À Berne, le personnel médico-social des soins de longue durée, rassemblé au sein du syndicat Unia, a présenté un manifeste revendiquant des conditions de travail équitables et le respect de la dignité des personnes âgées bénéficiaires de ces soins.
Le
«Manifeste pour des soins et un accompagnement de qualité» est le fruit d’un an de travail mené par une vingtaine de spécialistes du secteur, dans le cadre d’un processus participatif coordonné par des chercheurs et chercheuses de la Haute école spécialisée de la Suisse italienne (SUPSI) et de la Haute école spécialisée bernoise (BFH).
«C’est un manifeste pour sortir de la crise des soins de longue durée la tête haute», souligne le syndicat dans un
communiqué. Il dénonce une organisation dévalorisante, tant pour les patients que pour les soignants, et appelle à une campagne d’alliances et de mobilisation. «Les soins de longue durée vont droit dans le mur à cause de la standardisation inefficace et dangereuse du travail de care», alerte le document, fustigeant des réformes inspirées de la nouvelle gestion publique qui, selon les signataires, «vont à l’opposé de la logique du care».
Une crise structurelle
Dans un contexte de pénurie de personnel et de demande croissante, le manifeste dénonce le manque de temps pour assurer des soins de qualité. «Malgré l’acceptation de l’initiative populaire pour des soins infirmiers forts, nous, personnels médico-sociaux, sommes toujours confrontés aux mêmes problèmes», peut-on y lire. L’objectif affiché est clair: obtenir un rôle actif dans les décisions relatives à l’organisation des soins de longue durée, aussi bien sur le lieu de travail qu’aux niveaux cantonal et fédéral.
Avant de détailler leur «Vision 2035», les professionnels tirent la sonnette d’alarme sur les défis du quotidien.
«Les réformes qui ont artificiellement divisé les soins de longue durée en trois domaines avec des sources de financement distinctes (hôtellerie, soins médicaux, assistance) ont encouragé l’expansion du secteur privé et permis à l’État de se soustraire à ses responsabilités face à la crise du care», dénoncent-ils. Or, cette privatisation accrue, dictée par une logique de profit, entraîne une standardisation du travail et une quête incessante d’optimisation. «La standardisation du travail de care est inefficace et dangereuse», alertent-ils, pointant du doigt une gestion basée sur des indicateurs quantitatifs dont l’objectivité est remise en question, mais dont les effets concrets sont bien réels.

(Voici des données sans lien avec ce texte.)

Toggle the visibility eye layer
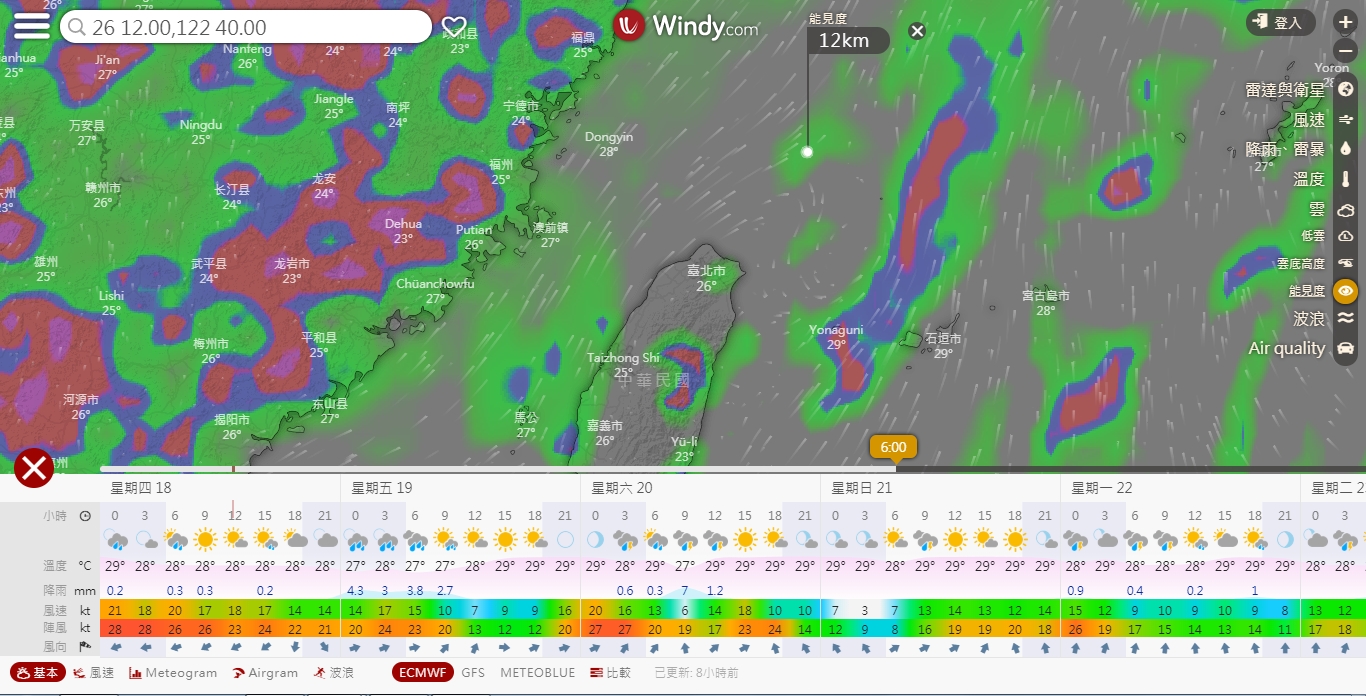The height and width of the screenshot is (696, 1366). [1346, 291]
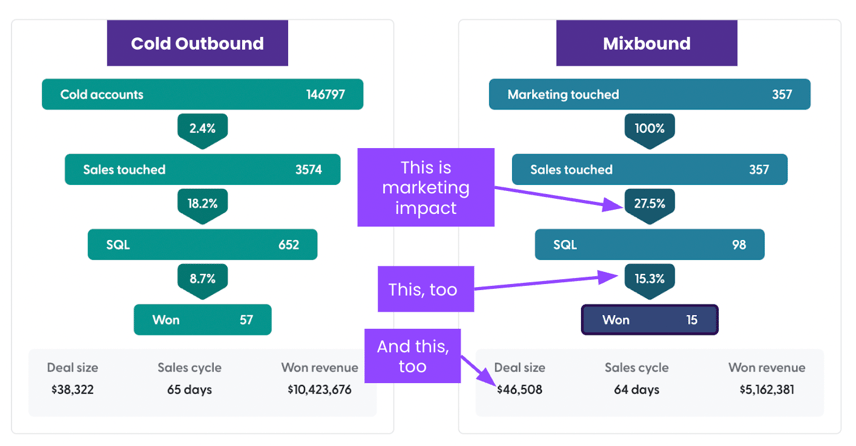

Des décisions qui, au final, affectent les patients eux-mêmes: le temps qui leur est consacré se réduit drastiquement. «Le temps et les relations sont cruciaux. La confiance est essentielle à la qualité des soins et s’instaure dans le respect et la patience: qui voudrait se faire laver par une personne inconnue?», interrogent les soignants. Ils plaident pour une reconnaissance de l’ensemble des dimensions du soin, y compris l’accompagnement psychosocial.
«Accompagner quelqu’un qui se déplace seul mais avec difficulté prend du temps et comporte des risques, mais pouvoir se mouvoir est essentiel pour préserver la dignité. Mettre une personne dans un fauteuil pour gagner du temps revient à piétiner cette dignité», dénoncent-ils encore.
Des revendications concrètes
Le manifeste souligne également une situation paradoxale: «Quand nous prenons le temps nécessaire pour fournir aux personnes les soins dont elles ont besoin, nous risquons d’être sanctionnés, accusés d’être lents ou "inefficaces"».
Pour remédier à cette crise, le texte avance plusieurs solutions: co-construction du travail, amélioration des effectifs pour une réduction du temps de travail, augmentation des salaires, ou encore stabilité professionnelle accrue.
«Il ne suffit pas d’ordonner aux employés d’être autonomes», insiste le document, qui réclame aussi des mesures contre l’épuisement professionnel. Selon les signataires, les réponses techniques ou numériques ne suffiront pas à résoudre les problèmes actuels. «L’État, et non le secteur privé à but lucratif, doit jouer un rôle central dans la fourniture des soins de longue durée. La raison est simple mais imparable: le care doit répondre aux besoins individuels et collectifs, afin de renforcer la cohésion de la société».
Dans les semaines à venir, le syndicat Unia prévoit d’organiser des discussions avec un large éventail d’organisations pour «enrichir les propositions et développer un processus collectif à la hauteur des défis du secteur». Un colloque national sur l’état des soins de longue durée est d’ores et déjà prévu pour le 13 septembre.